S'agissant du guide de Merchandising qui reproduirait les deux règles que la société Kadima aurait été contrainte d'appliquer, il n'est pas produit aux débats. En outre, il ne ressort d'aucun élément que la société Kadima ait été contrainte de passer de telles commandes. La société Esprit explique, sans être contredite, qu'une fois par mois, le franchisé établissait avec un commercial une prévision de volume de commandes établie sur la base du chiffre d'affaires réalisé sur le précédent trimestre. Elle relève, à juste titre, que les pièces produites par les appelants, établissent qu'entre 2010 et 2011 et 2011 et 2012, la société Kadima a réduit son volume d'achat respectivement de 15,49 % et de 24,31 % alors que ses volumes de vente avaient accusé une baisse de 13,22 % et de 10 %, contredisant ainsi l'allégation de la société Kadima selon laquelle la société Esprit lui aurait imposé des commandes sur la base du chiffre d'affaires réalisé l'année précédente. Par ailleurs, la seule attestation de M. Roche, qui a assuré la gestion temporaire de la société durant l'hospitalisation de Mme Dray, selon laquelle la société Esprit aurait refusé d'annuler des commandes, est insuffisante à établir l'existence de ce grief, faute d'être corroborée par d'autres éléments.

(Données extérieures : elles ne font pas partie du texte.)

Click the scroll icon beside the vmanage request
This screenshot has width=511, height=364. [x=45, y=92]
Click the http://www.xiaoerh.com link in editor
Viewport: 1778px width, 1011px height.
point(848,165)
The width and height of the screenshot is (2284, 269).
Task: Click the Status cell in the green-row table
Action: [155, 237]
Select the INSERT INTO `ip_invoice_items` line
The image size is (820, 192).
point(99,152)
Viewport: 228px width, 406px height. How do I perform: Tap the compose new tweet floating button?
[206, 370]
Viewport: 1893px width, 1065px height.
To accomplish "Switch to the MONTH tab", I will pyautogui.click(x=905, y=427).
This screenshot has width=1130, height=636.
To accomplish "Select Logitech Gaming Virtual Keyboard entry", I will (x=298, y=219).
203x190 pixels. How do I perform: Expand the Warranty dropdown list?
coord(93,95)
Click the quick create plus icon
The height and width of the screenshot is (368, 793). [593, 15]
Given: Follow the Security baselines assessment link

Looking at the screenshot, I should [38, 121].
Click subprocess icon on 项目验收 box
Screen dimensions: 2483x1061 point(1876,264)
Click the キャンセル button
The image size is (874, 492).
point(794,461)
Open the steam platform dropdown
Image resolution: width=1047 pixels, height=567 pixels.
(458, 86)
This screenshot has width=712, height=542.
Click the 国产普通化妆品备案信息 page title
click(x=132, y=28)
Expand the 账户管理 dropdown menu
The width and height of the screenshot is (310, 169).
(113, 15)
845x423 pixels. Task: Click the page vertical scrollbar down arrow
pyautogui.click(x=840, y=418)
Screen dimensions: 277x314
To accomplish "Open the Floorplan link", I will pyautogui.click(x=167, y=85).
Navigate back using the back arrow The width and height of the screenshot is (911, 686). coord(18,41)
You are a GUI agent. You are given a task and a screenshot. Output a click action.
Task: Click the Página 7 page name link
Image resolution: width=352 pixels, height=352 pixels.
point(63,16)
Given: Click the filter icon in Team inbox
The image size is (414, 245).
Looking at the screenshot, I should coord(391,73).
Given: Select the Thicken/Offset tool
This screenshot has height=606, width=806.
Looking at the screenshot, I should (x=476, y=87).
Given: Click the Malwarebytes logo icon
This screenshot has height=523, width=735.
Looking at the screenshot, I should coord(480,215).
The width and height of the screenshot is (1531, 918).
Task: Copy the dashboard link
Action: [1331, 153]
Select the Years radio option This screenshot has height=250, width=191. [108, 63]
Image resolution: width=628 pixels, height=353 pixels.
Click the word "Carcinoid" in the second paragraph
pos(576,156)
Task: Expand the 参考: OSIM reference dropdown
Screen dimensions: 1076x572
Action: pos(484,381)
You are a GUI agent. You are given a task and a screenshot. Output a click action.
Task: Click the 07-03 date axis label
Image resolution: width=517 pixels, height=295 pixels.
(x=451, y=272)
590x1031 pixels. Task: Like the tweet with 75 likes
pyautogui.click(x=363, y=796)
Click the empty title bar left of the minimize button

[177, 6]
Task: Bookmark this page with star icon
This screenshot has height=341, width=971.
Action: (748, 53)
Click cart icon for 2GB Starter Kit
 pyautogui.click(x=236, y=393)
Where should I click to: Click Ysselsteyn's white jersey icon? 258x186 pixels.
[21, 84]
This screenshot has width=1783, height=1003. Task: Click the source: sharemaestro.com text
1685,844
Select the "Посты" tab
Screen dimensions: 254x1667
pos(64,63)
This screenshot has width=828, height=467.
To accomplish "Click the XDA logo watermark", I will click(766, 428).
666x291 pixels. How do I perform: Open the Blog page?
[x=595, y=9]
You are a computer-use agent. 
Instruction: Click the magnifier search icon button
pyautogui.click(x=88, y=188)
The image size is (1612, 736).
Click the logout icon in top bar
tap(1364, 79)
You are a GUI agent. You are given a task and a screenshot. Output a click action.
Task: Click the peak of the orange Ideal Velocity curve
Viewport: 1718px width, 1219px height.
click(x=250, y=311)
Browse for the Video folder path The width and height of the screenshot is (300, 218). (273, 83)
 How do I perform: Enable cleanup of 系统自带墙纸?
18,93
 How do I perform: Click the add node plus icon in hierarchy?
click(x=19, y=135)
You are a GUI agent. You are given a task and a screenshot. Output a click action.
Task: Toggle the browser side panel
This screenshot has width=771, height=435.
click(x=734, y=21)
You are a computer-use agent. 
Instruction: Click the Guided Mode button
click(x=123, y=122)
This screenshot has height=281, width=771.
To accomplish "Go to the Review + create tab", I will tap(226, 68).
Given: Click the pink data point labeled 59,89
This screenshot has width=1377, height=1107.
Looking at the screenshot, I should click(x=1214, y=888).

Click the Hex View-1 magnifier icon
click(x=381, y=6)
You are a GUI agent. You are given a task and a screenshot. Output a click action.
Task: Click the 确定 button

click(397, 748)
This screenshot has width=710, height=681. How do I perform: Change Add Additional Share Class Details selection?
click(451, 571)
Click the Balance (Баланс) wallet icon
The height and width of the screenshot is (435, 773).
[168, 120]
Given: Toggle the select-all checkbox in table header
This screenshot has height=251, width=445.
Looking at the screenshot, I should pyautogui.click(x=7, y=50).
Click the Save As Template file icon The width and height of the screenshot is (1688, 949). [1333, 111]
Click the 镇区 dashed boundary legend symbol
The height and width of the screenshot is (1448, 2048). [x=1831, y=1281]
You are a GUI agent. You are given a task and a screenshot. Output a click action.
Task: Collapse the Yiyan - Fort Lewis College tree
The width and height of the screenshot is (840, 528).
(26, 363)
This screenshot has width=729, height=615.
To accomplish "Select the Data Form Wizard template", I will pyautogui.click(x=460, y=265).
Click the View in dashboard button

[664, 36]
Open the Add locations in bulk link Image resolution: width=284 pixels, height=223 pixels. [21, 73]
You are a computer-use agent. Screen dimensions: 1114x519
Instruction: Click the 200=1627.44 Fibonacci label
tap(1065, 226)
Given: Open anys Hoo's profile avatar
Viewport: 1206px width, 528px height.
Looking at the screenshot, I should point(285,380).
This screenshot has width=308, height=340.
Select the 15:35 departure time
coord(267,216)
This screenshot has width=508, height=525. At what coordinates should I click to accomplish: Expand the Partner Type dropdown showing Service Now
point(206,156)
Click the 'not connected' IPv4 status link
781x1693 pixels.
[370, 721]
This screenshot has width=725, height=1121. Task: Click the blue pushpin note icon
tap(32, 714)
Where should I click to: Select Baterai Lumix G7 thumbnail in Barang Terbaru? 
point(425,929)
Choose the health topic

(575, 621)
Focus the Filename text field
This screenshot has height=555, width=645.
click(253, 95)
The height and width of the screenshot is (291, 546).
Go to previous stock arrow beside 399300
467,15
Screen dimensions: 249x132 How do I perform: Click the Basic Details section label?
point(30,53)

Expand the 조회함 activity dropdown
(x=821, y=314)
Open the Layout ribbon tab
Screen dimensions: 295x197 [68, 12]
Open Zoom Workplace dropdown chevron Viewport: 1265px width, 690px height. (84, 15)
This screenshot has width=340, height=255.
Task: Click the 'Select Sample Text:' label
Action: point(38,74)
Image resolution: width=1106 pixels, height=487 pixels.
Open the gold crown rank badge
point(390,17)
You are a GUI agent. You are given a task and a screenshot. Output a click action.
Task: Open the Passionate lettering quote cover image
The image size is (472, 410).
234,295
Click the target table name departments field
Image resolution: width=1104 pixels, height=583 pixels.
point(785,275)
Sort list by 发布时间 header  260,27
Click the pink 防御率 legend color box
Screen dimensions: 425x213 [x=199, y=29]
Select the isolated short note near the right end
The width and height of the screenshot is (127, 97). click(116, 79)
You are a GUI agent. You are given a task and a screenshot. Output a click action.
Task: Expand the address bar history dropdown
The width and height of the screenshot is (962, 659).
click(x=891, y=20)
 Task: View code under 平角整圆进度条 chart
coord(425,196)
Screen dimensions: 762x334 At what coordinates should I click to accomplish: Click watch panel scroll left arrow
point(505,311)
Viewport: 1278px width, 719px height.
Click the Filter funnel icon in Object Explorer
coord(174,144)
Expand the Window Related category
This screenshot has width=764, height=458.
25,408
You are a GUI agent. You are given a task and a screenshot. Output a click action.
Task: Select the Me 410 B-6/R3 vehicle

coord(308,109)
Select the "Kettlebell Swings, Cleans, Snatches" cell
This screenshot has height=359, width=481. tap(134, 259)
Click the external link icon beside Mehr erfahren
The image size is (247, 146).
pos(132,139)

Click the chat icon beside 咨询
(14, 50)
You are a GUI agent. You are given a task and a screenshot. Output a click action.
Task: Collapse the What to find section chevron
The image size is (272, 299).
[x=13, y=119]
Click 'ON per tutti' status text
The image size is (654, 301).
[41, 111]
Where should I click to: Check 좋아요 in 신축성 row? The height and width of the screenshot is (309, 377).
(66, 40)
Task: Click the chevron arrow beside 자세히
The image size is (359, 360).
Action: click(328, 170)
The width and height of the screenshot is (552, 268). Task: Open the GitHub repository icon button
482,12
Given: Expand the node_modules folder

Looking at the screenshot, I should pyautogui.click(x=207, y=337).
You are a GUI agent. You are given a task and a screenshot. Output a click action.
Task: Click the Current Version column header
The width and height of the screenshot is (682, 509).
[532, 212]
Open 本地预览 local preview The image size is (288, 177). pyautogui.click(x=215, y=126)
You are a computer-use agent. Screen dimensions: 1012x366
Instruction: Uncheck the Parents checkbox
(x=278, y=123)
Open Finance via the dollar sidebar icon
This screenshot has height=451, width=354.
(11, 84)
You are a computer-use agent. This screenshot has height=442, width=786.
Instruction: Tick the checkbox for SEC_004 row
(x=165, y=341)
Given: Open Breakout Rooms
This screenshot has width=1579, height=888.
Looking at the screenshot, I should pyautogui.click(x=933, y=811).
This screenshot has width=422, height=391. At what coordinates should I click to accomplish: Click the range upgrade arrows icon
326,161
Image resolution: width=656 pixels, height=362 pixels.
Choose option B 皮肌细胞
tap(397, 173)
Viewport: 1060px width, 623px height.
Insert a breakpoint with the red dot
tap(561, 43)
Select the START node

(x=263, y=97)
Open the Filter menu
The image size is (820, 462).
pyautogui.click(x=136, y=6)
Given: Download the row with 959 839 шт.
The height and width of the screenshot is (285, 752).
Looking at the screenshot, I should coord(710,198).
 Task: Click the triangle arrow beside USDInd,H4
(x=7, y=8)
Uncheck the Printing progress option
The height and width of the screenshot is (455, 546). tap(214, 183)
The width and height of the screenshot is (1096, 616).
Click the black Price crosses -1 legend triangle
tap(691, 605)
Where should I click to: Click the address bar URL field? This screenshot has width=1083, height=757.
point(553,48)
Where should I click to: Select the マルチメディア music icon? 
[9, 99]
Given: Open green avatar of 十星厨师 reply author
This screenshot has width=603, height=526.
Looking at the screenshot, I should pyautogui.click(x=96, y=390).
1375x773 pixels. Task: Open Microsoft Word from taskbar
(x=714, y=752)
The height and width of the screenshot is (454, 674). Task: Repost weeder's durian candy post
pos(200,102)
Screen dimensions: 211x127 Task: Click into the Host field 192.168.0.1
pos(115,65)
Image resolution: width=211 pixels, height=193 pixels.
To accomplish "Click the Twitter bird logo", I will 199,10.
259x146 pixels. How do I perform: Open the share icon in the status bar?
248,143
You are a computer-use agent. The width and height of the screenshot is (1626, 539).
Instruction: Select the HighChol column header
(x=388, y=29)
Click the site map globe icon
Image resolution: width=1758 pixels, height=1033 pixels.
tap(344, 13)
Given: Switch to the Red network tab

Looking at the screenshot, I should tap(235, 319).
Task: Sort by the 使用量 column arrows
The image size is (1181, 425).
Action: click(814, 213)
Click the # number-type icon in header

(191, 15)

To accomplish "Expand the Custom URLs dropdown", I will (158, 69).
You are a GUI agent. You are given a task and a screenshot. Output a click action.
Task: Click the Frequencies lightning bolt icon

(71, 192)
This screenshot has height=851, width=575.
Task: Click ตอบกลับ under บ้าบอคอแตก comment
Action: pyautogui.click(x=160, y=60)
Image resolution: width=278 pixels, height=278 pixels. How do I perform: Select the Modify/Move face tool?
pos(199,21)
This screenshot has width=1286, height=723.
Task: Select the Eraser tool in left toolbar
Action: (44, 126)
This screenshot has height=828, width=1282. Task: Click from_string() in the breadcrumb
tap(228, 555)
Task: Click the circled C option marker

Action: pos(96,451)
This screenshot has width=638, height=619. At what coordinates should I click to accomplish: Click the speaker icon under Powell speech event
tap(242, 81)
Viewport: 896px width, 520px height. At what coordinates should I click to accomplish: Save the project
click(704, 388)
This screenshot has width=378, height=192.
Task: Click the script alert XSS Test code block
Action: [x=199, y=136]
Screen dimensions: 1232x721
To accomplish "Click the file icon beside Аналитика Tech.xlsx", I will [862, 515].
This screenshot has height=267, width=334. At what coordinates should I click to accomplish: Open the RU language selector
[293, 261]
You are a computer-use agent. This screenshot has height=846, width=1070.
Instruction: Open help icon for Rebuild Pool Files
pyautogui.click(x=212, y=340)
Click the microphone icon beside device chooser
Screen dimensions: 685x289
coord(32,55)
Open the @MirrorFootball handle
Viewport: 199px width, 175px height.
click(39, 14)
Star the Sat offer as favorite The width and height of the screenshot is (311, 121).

Par suite, la société Kadima, qui échoue à démontrer qu'elle a été soumise par la société Esprit à des obligations créant un déséquilibre significatif dans les droits et obligations de parties au sens de l'article L. 442-6, I, 2° du Code de commerce, sera déboutée de la demande formée à ce titre.

Sur les dépens et l'article 700 du Code de procédure civile

La société Kadima, qui succombe, supportera la charge des dépens de première instance et d'appel et devra verser à la société Esprit de Corp. France la somme totale de 5 000 euros au titre de l'article 700 du Code de procédure civile.

Par ces motifs, LA COUR, constate l'intervention volontaire de Maître David Dray, ès qualités de liquidateur amiable de la société Kadima ; infirme le jugement entrepris en toutes ses dispositions sauf en ce qu'il a condamné la société Kadima à payer à la société Esprit la somme de 104 565,90 euros et aux dépens de première instance ; statuant à nouveau, déclare recevable l'exception de nullité du contrat de franchise ; déboute la société Kadima et Maître David Dray, ès qualités de liquidateur amiable de la société Kadima, de leur demande en annulation du contrat de franchise ; déboute la société Kadima et Maître David Dray, ès qualités de liquidateur amiable de la société Kadima, de l'intégralité de leurs demandes en dommages et intérêts ; condamne la société Kadima aux dépens d'appel ; autorise Maître Teytaud, avocat, à recouvrer les dépens dans les conditions de l'article 699 du Code de procédure civile ; condamne la société Kadima à verser à la société Esprit de Corp. France la somme totale de 5 000 euros au titre de l'article 700 du Code de procédure civile.